If forced to take sides in a debate which has been going on about China for more than hundred years and will be relevant for many years to come, I am inclined to say, with June Dreyer, that China is much more modernizing than traditional.[2] This is obvious when talking to the overwhelming majority of inhabitants of the People’s Republic. Their ignorance of the most basic aspects of the classical Chinese civilization is unbelievable. This certainly applies to the most well known political leaders of China during the last hundred years. Chang Kai-shek was an exception in the sense of having received a classical education. But state builders such as Sun Yatsen (during most of his life) or Mao Zedong were not only unfamiliar with the major part of the Great Tradition but also proud of it. They considered themselves as modernizers.

One can ask the question, moreover, if there have ever been in China traditional thinkers in the popular sense of the word. Let’s take, for example, the key concept in Confucian political philosophy: lizhi (礼治)- rule through rites. This concept has been identified by some (not correctly) as the Chinese equivalent of natural law. But natural law presents itself as sacred, given, unchangeable. Confucian rites are secular customary, adaptable and, within the limits of a limited number of moral standards, changeable. Changeable tradition is an oxymoron and Confucian tradition is therefore no tradition in the most popular sense of the word. 白马非马 – a white horse is not a horse.

However: what is tradition? One could say, for example, that the language of anti-statist individualism is typical for American political tradition and that the American Constitution embodies that tradition. At the same time the same Constitution expressed the acceptance in the United States of the structures of the military-fiscal state which made the new federal republic similar to the modern European states despised by America’s revolutionaries. [3] Tradition is continuously discovered and invented for the purpose of modern politics in America, in China and elsewhere. Flexible, multi-intepretable traditions are useful for narratives of politics, inflexible (if any) are not. The bottom line is the expression use by the Chinese ‘misty’ poet Yang Lian: “I was not born into a “motherland” or a “tradition”, they are born in my poetry.” [4]

A final remark about the uses of tradition. It is perfectly legitimate to apply Confucian, Taoist, Buddhist, Legalist or Huanglao political philosophy to analyze the political systems of the West.  There is no reason why such an analysis, whatever one might think of its uses and limitations, should not be allowed to understand the political system of the People’s Republic of China. The fact that most Chinese intellectuals at present are more interested (fascinated) in discovering the uses of the Western natural law for their country than in rediscovering the truths of 道德经 (Daodejing) is not the final verdict in this dialogue of civilizations.

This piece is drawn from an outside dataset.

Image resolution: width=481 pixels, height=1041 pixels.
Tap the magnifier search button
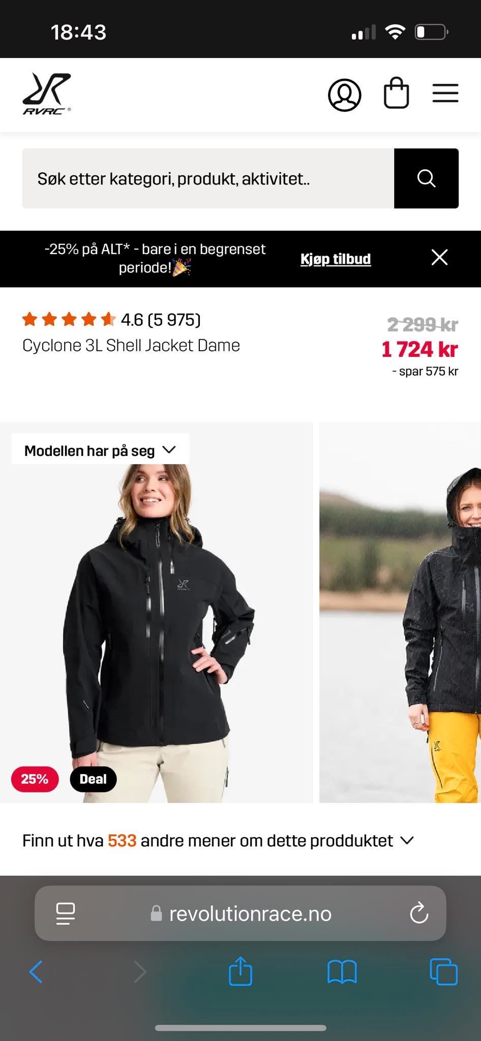click(426, 178)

And: what is modern politics? Political culture that regards the open pursuit of group interests as legitimate (with interest representation in the form of legislative lobbying and pork-barrel politics) certainly did not manifest itself in Mao’s China. But this kind of modernity was not in the recent past openly recognized (even if accepted in practice) even in liberal democratic political systems. It is still contested now. Today, certainly with the promulgation of the constitutional amendments of 2004, the Chinese Communist Party consented to the pursuit of group interests (and their representation within strict boundaries). In this sense the CCP with its ‘three represents’ is on its way to become one of the many modern political parties of the world. And, of course, the March 2004 Constitution of the People’s Republic of China says: “The State respects and protects human rights”.

One could ask oneself if “tradition” should be looked for in the realm of knowledge or rather, like the author of this work thinks, in the methodology of change, the methodology of institution building. This meta-knowledge is present in the culturally grounded answer to the question: what is change? Behind that answer traditional ontological assumptions are hidden. Assumptions about what is really real. Or at least assumptions about how things really appear to be.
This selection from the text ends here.